Fig 4.

ChIP analyses to detect the suppressive effect of p53 overexpression on the in vivo association of Sp1 with the MCAK promoter (A) and western blot analyses of individual protein levels in HCT116 (p53^−/−) cells (B). The cells were transiently transfected with wild-type p53-expression vector (pCMV-Neo/p53) or empty-vector (pCMV-Neo). ChIP assays were performed using a ChIP Assay Kit.
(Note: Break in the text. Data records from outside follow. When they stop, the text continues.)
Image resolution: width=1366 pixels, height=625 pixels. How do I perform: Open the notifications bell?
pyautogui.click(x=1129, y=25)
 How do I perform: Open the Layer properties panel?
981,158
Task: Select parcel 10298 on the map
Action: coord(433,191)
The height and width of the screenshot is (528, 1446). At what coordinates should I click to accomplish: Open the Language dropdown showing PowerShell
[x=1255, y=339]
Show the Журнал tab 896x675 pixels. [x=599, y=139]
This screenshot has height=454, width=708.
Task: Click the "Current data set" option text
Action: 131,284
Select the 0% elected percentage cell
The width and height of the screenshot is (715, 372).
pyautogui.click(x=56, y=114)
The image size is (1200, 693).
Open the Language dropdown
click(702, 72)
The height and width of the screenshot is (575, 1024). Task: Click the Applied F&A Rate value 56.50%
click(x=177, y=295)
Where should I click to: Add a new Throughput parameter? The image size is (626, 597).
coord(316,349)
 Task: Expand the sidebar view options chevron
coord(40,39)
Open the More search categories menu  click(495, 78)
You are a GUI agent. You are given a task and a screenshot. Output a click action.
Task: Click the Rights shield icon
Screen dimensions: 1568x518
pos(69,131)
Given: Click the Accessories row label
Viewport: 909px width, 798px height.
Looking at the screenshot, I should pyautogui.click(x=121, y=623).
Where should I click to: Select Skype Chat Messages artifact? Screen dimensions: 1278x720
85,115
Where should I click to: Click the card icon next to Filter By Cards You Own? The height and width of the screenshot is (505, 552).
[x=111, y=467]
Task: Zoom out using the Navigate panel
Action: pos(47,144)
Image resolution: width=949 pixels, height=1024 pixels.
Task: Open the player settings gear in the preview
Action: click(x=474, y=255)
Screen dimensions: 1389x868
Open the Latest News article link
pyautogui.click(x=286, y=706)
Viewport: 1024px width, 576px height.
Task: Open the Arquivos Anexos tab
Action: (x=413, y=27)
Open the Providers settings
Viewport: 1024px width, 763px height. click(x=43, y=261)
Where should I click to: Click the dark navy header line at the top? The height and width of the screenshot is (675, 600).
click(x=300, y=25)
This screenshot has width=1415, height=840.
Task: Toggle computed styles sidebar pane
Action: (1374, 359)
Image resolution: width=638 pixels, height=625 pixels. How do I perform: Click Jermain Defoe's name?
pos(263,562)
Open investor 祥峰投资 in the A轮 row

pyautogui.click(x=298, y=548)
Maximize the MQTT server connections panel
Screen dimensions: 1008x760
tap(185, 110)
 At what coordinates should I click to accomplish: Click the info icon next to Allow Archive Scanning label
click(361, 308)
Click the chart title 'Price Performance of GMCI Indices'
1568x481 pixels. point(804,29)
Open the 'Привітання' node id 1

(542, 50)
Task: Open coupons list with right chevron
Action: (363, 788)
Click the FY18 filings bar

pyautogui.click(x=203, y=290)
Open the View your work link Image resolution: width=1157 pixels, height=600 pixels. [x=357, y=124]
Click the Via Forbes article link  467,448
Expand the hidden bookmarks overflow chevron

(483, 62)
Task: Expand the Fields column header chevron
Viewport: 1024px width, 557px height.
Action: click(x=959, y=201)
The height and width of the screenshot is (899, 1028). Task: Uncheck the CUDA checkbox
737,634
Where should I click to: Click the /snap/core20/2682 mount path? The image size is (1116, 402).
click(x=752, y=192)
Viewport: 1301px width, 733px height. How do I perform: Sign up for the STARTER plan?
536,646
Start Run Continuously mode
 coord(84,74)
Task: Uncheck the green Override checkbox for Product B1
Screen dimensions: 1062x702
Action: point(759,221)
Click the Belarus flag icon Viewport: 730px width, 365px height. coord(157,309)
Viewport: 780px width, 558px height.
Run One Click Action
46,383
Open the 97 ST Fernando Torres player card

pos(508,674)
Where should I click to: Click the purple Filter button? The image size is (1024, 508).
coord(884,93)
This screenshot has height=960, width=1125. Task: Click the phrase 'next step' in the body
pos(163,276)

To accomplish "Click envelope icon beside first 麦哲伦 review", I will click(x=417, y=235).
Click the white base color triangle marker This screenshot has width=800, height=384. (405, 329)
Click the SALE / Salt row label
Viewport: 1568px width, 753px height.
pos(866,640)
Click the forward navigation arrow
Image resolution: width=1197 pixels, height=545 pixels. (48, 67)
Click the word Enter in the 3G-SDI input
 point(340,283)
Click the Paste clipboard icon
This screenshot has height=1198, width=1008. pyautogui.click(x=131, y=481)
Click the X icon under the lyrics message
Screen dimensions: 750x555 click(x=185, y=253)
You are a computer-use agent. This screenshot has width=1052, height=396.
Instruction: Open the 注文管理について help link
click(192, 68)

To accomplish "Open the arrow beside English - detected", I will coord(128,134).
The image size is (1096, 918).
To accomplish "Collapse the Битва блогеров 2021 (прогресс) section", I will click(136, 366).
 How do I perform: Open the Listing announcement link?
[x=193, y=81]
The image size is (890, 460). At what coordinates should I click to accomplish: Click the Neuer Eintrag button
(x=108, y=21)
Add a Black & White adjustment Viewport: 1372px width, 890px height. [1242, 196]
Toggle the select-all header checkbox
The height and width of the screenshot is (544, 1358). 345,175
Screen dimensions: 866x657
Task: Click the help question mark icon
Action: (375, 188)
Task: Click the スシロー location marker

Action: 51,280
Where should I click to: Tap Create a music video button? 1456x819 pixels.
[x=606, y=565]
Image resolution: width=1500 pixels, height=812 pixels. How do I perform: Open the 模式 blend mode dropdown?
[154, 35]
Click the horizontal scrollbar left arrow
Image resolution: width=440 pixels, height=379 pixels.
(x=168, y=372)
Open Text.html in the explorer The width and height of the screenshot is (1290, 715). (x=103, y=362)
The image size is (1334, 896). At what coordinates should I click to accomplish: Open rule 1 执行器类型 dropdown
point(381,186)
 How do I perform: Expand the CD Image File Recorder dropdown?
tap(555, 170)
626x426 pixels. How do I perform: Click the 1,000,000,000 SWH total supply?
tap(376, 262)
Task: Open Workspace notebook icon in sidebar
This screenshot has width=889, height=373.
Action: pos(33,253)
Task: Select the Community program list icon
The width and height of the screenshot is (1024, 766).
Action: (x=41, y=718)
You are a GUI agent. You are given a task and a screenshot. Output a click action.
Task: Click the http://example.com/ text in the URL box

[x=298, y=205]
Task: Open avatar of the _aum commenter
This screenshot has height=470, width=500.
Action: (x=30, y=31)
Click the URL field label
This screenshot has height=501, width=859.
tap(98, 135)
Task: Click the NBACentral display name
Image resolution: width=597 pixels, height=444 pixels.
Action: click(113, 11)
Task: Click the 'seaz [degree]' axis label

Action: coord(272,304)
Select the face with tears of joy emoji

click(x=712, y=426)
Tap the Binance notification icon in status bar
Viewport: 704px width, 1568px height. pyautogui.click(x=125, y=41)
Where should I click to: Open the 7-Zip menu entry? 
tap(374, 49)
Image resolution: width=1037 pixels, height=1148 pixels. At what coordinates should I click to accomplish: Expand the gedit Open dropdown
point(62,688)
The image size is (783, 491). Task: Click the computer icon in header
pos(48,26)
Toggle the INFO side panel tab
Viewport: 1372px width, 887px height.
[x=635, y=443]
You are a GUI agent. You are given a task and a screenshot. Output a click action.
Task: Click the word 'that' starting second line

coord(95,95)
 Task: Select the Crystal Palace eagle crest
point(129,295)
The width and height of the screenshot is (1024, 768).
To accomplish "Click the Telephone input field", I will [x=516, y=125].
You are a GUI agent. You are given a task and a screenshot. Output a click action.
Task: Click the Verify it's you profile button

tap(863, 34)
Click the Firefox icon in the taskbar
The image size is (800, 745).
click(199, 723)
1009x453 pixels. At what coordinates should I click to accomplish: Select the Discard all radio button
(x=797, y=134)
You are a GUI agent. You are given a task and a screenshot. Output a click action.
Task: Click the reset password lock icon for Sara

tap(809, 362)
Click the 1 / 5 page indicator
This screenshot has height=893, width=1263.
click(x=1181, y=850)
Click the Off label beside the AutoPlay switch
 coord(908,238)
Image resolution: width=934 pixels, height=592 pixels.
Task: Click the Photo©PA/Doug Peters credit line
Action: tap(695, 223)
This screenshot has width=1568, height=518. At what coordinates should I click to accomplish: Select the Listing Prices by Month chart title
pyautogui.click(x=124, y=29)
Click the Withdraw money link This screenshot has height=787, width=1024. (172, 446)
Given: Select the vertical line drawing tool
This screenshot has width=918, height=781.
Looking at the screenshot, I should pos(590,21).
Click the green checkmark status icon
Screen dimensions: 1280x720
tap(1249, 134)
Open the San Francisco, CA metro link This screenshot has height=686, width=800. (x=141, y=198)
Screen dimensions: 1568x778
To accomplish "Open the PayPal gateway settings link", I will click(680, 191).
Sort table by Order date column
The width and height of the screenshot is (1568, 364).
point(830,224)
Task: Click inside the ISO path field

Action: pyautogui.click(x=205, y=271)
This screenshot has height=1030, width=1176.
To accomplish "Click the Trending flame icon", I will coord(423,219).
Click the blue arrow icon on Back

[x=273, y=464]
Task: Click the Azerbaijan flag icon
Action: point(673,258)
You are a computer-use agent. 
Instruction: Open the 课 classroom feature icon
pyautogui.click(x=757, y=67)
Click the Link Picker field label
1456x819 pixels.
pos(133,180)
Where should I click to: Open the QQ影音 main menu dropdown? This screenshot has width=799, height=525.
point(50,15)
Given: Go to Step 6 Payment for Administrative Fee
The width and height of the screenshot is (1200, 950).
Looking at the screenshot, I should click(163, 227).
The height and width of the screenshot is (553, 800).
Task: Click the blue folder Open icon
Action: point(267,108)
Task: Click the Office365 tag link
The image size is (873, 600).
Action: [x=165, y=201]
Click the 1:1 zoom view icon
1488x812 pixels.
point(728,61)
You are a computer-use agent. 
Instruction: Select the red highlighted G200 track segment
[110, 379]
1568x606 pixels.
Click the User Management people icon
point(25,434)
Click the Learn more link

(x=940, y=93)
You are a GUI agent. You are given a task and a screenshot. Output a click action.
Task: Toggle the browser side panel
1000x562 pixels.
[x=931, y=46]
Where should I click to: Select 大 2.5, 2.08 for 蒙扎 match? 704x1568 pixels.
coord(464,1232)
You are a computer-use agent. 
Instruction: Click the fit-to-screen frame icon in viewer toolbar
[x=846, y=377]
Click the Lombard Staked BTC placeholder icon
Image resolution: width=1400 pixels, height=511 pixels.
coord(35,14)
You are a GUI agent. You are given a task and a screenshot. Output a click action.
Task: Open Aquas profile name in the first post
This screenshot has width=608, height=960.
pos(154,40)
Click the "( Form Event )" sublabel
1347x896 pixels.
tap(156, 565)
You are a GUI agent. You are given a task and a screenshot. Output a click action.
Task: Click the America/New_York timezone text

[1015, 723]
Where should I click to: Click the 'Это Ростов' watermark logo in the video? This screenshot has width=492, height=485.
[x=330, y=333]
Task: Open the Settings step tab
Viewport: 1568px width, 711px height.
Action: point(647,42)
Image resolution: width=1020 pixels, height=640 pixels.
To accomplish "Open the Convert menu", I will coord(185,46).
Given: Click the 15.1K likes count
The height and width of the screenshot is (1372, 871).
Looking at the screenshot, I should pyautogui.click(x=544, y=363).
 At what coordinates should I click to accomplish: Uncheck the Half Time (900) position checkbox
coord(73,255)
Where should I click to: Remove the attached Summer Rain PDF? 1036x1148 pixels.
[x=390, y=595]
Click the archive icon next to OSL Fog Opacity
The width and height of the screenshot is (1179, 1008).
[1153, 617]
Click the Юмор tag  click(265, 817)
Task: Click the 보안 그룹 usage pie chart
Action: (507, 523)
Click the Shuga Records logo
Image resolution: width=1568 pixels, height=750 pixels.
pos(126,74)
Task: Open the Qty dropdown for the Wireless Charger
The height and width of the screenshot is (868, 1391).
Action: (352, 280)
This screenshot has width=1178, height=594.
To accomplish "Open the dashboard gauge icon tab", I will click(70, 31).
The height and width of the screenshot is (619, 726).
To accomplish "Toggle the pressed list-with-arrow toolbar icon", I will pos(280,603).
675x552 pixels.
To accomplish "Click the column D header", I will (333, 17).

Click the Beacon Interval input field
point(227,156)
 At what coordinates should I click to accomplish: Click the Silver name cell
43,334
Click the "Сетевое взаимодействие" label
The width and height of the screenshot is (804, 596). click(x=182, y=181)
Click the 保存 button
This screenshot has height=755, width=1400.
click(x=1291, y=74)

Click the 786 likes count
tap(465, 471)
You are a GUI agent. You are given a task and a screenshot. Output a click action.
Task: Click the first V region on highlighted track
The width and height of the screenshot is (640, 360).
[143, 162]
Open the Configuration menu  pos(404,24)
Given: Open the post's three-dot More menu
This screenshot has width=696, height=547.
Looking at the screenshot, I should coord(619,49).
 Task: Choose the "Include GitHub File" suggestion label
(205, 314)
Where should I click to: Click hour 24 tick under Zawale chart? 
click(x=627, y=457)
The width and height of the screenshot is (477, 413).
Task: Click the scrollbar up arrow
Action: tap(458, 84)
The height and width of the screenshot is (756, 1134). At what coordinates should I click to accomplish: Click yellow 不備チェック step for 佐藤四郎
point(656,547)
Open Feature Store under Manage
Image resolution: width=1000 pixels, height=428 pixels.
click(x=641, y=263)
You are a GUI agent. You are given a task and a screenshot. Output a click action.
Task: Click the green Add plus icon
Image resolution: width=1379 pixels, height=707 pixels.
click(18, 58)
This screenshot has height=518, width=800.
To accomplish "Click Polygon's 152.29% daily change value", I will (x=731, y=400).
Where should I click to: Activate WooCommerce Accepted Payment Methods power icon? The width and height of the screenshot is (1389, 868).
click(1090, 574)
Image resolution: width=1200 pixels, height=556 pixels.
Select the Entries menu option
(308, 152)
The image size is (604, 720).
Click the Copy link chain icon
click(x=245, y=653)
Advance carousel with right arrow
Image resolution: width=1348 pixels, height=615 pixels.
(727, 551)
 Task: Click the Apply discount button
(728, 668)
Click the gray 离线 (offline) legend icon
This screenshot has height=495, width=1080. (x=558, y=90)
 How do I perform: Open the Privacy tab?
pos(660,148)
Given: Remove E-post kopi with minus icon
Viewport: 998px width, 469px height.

Formaldehyde-cross-linked chromatin was prepared from the cells and then immunoprecipitated with anti-Sp1 antibody or normal mouse IgG. The recovered immunoprecipitates were analyzed by PCR with specific primers to amplify the 320-bp MCAK promoter region (−266/+54) possessing two p53-REs (p53-RE1 at −173/−166 and p53-RE2 at −245/−238) as well as two GC-motifs (GC1 at −93/−84 and GC2 at −119/−110) using the SacI-forward primer (5'-AGGA-GCTCAGTCAAGTTTCTAATCTG-3') and the BglII-reverse primer-2 (5’-AGAGATCTCGGAGA-GTCAGCAAGGAAGAG-3’). The 320-bp PCR products were resolved on a 1.5% agarose gel electrophoresis and are indicated by arrows. Western blot analyses were performed as described in Materials and methods. A representative study is shown and two additional experiments yielded similar results.